___ SUPPLIED TEXT ___

Computer printer

A printer is a piece of hardware for a computer. It allows a user to print items on paper, such as letters and pictures. Mostly a printer prints under the control of a computer. Many can also work as a copying machine or with a digital camera to print directly without using a computer.
Types of printers
Today, the following types of printers are in regular use:
- Inkjet printers, also sometimes called bubble jet printers use colored ink they put on a paper.
- Plotters are large format inkjet printers, or printers that use special pens.
- Laser printers transfer tiny particles of toner onto the paper. Most do not print colors.
- Dot-matrix printers are now almost extinct. They used a ribbon and made a lot of noise. There were models with 9 pins and models with 24 pins.
- Dye sublimation printers produce very high quality images. Three colors are used. Cyan, Magenta and Yellow. Each color is printed one at a time from cellophane sheets. The image is the sealed with an clear top layer. Some small photographic printers made by Kodak and Canon use this process.
- Daisy Wheel printers are a typewriter printer. Results look hand-typed with excellent looking text, no real graphics and very loud.
- Line printers contain a chain of characters or pins that print an entire line at one time. Line printers are very fast, but produce low-quality print.
- Thermal printer is an inexpensive printer that works by pushing heated pins against heat-sensitive paper. Thermal printers are widely used in calculators and fax machines. Many 20th century computer printers worked this way.
Producing output
Printers are programmed using a programming language. The printer interprets the program, and the outputs the result. There are two big classes of such languages: Page description languages, and Printer Control languages. A page description language describes what a page should look like. The program in a page description language is sent to the printer, which interprets them. Printer command languages are at a lower level than Page description languages, they contain information that is specific to the printer model.

___

WRITTEN INSTRUCTION A: State how many lines of the listing contain the string "located", counting only matches with the same case. Reply with the number alone.

___ RECORDS SUPPLIED ___

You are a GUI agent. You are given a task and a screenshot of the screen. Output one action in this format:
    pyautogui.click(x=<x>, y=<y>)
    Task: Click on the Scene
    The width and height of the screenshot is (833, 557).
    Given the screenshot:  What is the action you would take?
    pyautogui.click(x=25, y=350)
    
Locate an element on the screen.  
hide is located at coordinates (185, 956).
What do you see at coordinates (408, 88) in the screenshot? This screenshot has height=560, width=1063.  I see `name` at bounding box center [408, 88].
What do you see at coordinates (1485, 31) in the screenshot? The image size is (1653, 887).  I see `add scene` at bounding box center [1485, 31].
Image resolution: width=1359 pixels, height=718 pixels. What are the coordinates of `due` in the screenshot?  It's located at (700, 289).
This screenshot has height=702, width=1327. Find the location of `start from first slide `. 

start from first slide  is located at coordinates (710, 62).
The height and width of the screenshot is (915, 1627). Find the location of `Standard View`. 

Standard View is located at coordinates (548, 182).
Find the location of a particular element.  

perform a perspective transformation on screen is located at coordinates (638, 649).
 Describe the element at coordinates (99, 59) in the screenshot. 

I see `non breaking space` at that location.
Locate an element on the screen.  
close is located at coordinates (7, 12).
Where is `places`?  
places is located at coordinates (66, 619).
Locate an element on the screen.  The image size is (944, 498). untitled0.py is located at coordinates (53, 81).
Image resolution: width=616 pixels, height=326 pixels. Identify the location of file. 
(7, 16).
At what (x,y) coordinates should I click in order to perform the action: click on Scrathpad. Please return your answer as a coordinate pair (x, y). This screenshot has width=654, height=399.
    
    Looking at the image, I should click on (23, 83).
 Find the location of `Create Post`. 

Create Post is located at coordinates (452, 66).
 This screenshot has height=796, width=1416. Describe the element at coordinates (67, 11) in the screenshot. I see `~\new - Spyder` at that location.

___

WRITTEN INSTRUCTION B:
Answer these questions from the printer article:
(i) Which three colors do dye sublimation printers use?
(ii) In what devices are thermal printers widely used?
(iii) With how many pins were dot-matrix printer models made?

CORRECT OUTPUT A: 9

CORRECT OUTPUT B:
(i) Cyan, Magenta and Yellow
(ii) Calculators and fax machines
(iii) 9 pins and 24 pins